* [Work to complete] Only the text of the entries below should be returned, exactly as given, without pictures.

Collected data

┏━━

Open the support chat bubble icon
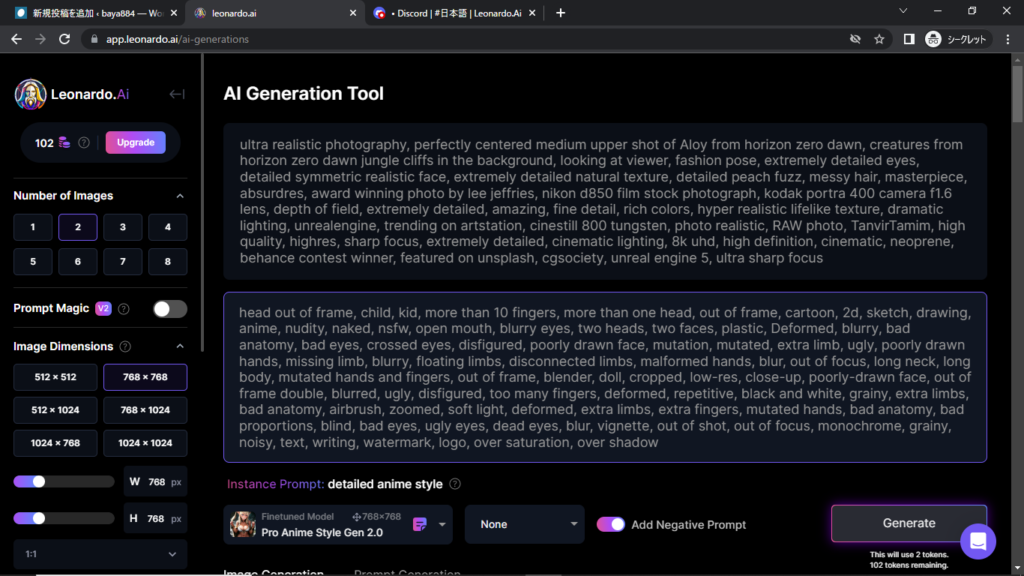 click(977, 541)
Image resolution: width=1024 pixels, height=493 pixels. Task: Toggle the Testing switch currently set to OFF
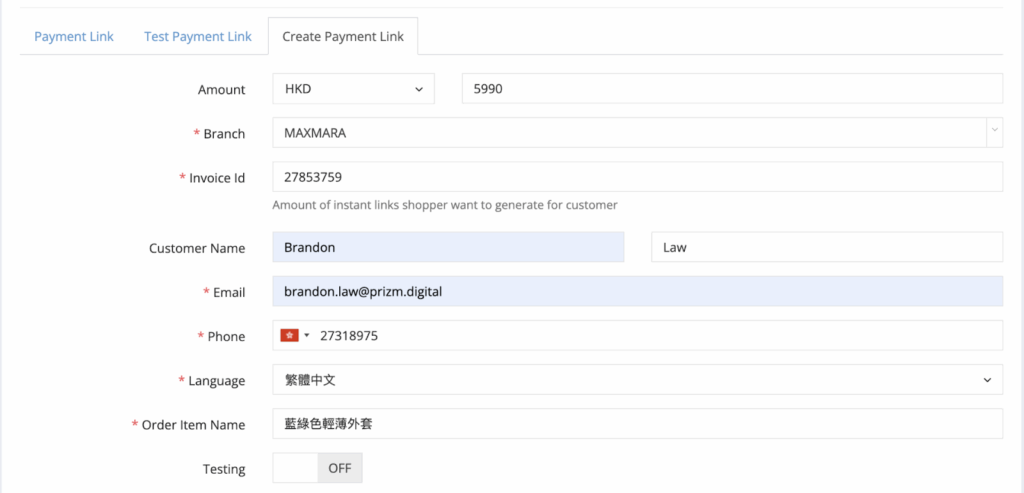317,468
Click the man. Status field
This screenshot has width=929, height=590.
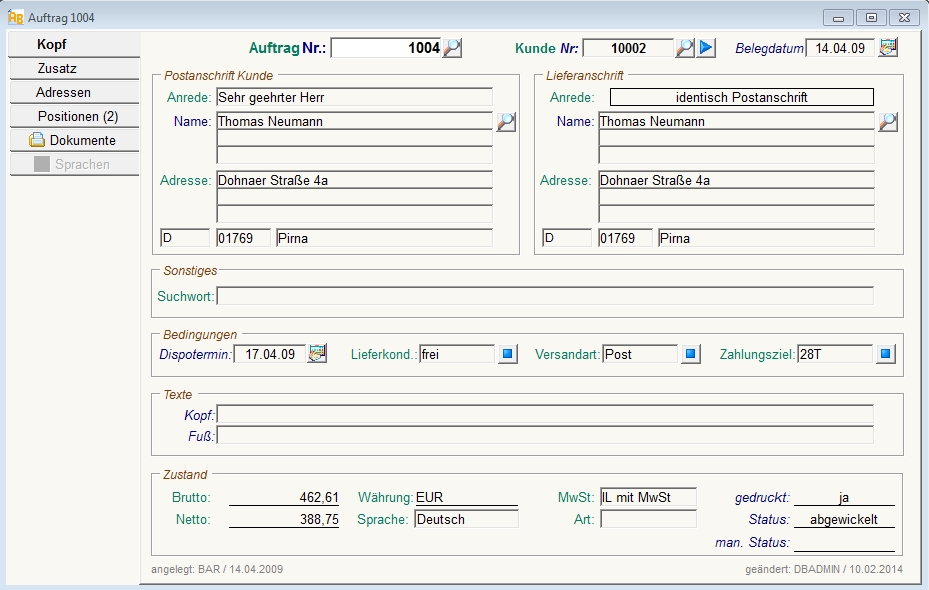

┗━━

* [Solution below]
Open the support chat bubble icon
 click(977, 541)
Image resolution: width=1024 pixels, height=493 pixels. Task: Toggle the Testing switch currently set to OFF
317,468
Click the man. Status field
This screenshot has width=929, height=590.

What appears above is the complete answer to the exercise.